**** Given records
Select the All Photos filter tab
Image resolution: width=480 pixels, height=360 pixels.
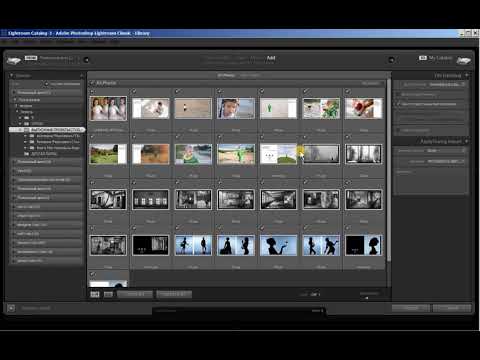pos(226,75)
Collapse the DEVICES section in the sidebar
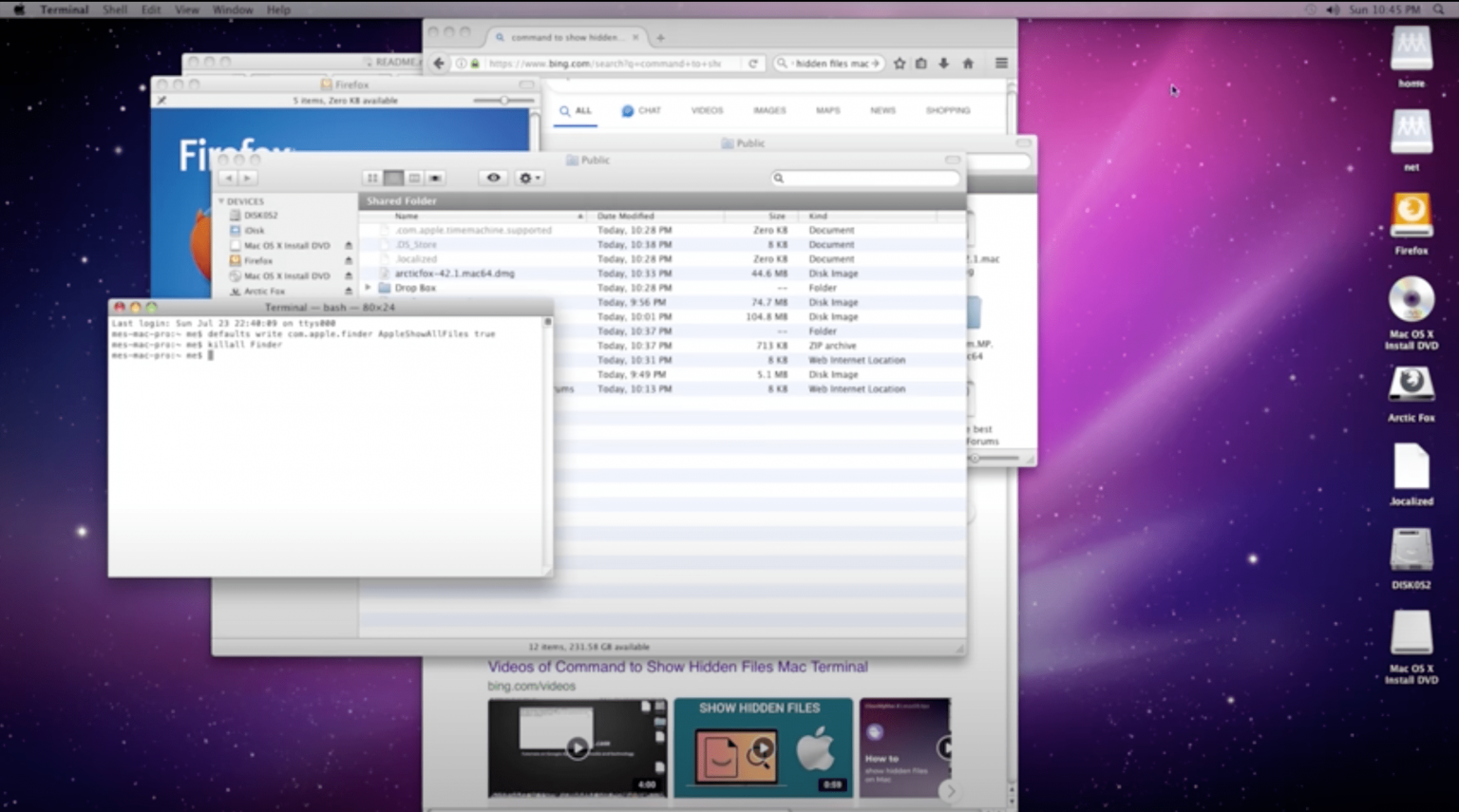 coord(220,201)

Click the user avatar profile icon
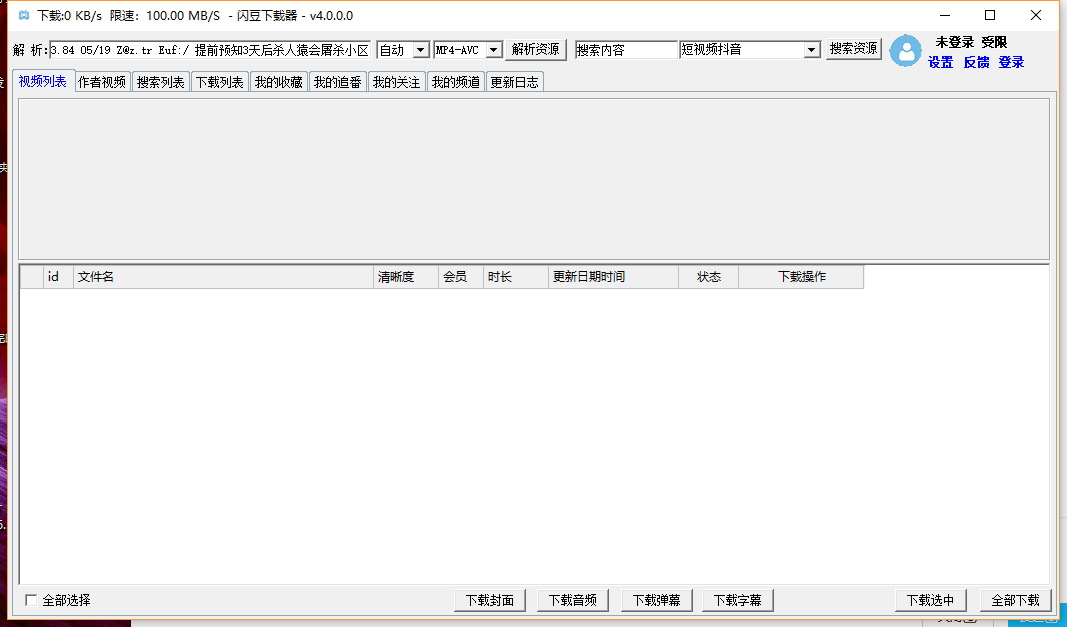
********
> Problem requirements: Output each entry shown above exactly as it stands, with all pictures removed.

> Task result:
Select the All Photos filter tab
Image resolution: width=480 pixels, height=360 pixels.
pos(226,75)
Collapse the DEVICES section in the sidebar
 coord(220,201)

Click the user avatar profile icon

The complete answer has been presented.